In Africa, Angola is at particularly increased risk because it receives the largest number of travelers from Zika virus-affected countries in the Americas, probably because of its historical ties with Brazil.[52] "The epidemiological significance of these ties has already been shown in the context of the exportation of chikungunya from Angola to Feira de Santana, Brazil, which has since affected many countries across the Americas," note the authors.[52]

On September 1, 2016, WHO reported that genetic sequencing has shown that Zika virus isolates from human samples in Guinea-Bissau belong to the African lineage, not the Asian lineage that has been predominant in the global outbreak.[118] It is plausible that Zika virus outbreaks have occurred in recent years in Africa yet went unnoticed, owing to the very low capacity for detection of emerging or reemerging pathogens in most areas of the continent.[109,119] During the ongoing Zika virus epidemic, African countries could be at even greater risk than Asiatic countries because the current Zika virus strain is of Asian, not African, lineage. With the arrival of the Asian strain of the Zika virus in Cape Verde and Guinea-Bissau, African countries might be exceptionally susceptible.[120]

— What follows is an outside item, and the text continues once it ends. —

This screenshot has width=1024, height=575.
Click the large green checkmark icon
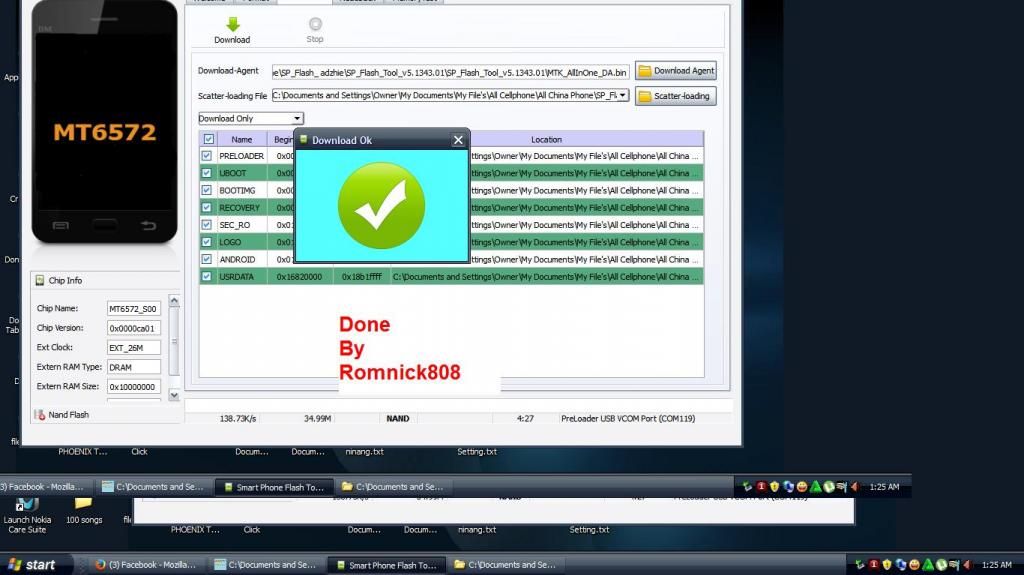381,205
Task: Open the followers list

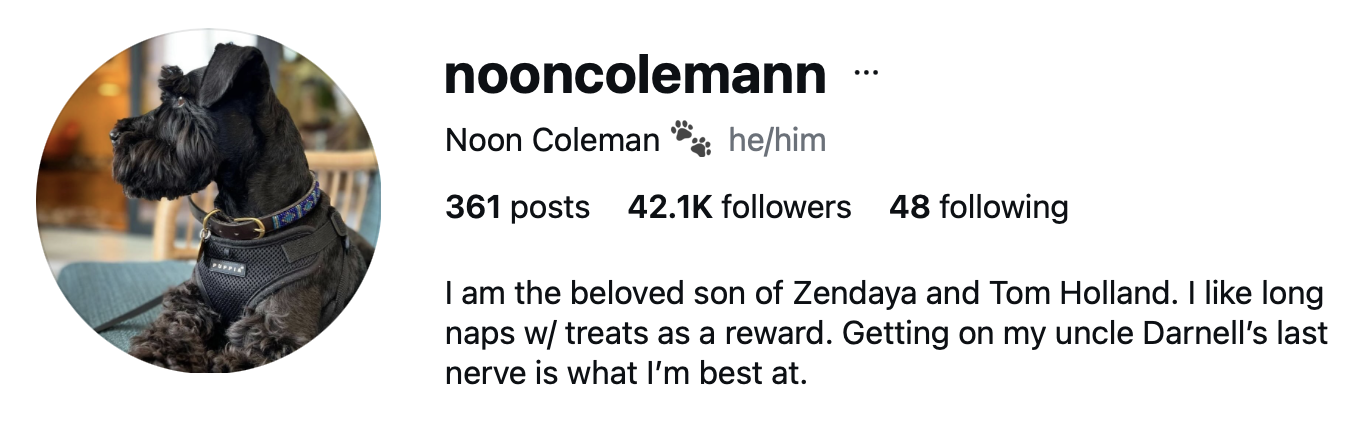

For all of these reasons, and some combinations of climatic conditions and socioeconomic factors,[45,46] the situation is very worrisome. It is more than likely that public health authorities and international medicoscientific communities (epidemiologists, virologists, immunologists, pathologists, and entomologists) will continue to struggle with collaborative efforts against Zika epidemics and its consequences during the years to come, not only in South and Latin America but also in other regions, such as Southeast Asia.

Given the rapid spread of Zika virus and its multiple clinical repercussions, notably its devastating consequences for pregnant women and infants, control of the current Zika epidemic is a more critical global health goal than ever (Figure 9).

Figure 9. Countries, territories with reported autochthonous cases of Zika virus infection in the past three months, as of 30 September 2016. Courtesy of the European Centre for Disease Prevention and Control.